___ RECORDS SHOWN
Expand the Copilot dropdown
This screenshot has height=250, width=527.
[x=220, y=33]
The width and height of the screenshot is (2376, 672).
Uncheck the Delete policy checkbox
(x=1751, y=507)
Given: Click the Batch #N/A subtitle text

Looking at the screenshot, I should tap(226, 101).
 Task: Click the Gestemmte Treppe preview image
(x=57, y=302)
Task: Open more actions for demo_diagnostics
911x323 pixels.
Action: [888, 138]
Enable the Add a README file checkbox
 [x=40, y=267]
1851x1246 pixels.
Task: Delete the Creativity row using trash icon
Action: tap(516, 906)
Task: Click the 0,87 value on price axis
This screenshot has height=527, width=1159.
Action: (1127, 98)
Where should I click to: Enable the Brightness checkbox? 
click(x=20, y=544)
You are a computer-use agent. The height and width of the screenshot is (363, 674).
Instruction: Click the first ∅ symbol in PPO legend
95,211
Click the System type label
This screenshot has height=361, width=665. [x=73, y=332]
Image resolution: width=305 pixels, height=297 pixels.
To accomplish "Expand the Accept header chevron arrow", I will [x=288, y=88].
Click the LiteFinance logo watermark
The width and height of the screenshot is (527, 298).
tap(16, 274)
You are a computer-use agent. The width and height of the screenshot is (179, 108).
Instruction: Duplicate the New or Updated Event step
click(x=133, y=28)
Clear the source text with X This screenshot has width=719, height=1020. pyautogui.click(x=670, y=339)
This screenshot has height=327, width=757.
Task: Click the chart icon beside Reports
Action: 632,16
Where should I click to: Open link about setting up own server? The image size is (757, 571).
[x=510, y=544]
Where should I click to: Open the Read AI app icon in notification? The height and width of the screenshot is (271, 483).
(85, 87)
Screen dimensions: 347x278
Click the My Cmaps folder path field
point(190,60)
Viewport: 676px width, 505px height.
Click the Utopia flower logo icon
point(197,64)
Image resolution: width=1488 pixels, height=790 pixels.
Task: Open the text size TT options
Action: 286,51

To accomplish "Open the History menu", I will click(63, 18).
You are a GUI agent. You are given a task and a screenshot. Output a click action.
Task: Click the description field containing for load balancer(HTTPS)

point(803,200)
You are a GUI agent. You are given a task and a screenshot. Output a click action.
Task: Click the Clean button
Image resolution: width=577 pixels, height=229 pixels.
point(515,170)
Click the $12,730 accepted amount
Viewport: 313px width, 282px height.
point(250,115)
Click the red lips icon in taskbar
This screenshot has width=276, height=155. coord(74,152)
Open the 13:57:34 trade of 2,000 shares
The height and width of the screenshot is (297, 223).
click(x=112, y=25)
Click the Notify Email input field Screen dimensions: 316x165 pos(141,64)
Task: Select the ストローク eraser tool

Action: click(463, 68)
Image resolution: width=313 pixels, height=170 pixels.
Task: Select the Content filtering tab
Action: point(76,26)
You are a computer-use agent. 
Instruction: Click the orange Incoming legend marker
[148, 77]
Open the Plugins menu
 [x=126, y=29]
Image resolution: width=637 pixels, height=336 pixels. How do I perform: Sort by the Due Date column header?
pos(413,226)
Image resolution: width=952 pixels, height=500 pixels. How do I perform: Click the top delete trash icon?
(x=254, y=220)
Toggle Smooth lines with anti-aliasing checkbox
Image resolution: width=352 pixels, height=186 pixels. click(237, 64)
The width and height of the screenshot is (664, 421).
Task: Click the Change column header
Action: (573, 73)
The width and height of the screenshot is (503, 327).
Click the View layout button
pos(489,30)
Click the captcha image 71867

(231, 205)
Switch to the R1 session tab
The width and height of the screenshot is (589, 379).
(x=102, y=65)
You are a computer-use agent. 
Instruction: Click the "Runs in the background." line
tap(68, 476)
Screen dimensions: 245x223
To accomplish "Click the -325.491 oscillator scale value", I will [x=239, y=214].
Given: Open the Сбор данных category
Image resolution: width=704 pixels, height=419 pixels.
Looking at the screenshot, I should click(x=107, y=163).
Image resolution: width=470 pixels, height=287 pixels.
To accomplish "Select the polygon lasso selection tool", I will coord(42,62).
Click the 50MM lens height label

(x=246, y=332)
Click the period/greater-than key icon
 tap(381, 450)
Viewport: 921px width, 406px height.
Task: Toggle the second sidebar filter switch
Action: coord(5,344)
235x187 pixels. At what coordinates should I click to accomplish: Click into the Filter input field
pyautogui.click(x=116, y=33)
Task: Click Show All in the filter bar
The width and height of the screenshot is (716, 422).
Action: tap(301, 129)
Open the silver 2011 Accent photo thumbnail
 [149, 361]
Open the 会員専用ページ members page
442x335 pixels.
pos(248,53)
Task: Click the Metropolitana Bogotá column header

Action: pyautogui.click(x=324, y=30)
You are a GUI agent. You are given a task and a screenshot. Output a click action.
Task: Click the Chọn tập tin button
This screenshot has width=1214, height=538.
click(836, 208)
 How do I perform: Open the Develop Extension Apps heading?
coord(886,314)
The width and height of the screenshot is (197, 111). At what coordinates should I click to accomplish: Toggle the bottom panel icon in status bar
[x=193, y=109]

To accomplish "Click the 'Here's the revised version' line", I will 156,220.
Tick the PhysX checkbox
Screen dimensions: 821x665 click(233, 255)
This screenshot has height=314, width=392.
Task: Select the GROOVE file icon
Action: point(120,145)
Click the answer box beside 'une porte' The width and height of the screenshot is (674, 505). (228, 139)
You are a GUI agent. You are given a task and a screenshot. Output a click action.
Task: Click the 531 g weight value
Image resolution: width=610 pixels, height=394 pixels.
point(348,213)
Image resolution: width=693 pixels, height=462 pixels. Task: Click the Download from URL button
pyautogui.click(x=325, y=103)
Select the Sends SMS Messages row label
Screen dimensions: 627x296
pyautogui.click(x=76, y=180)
______
**WHAT TO WORK ON:**
Write out exactly the lines above between the line with "This screenshot has width=1214, height=538." and the line with "Select the Sends SMS Messages row label", inclusive, and nothing beyond them.

**ANSWER TO THIS EXERCISE:**
This screenshot has width=1214, height=538.
click(836, 208)
 How do I perform: Open the Develop Extension Apps heading?
coord(886,314)
The width and height of the screenshot is (197, 111). At what coordinates should I click to accomplish: Toggle the bottom panel icon in status bar
[x=193, y=109]

To accomplish "Click the 'Here's the revised version' line", I will 156,220.
Tick the PhysX checkbox
Screen dimensions: 821x665 click(233, 255)
This screenshot has height=314, width=392.
Task: Select the GROOVE file icon
Action: point(120,145)
Click the answer box beside 'une porte' The width and height of the screenshot is (674, 505). (228, 139)
You are a GUI agent. You are given a task and a screenshot. Output a click action.
Task: Click the 531 g weight value
Image resolution: width=610 pixels, height=394 pixels.
point(348,213)
Image resolution: width=693 pixels, height=462 pixels. Task: Click the Download from URL button
pyautogui.click(x=325, y=103)
Select the Sends SMS Messages row label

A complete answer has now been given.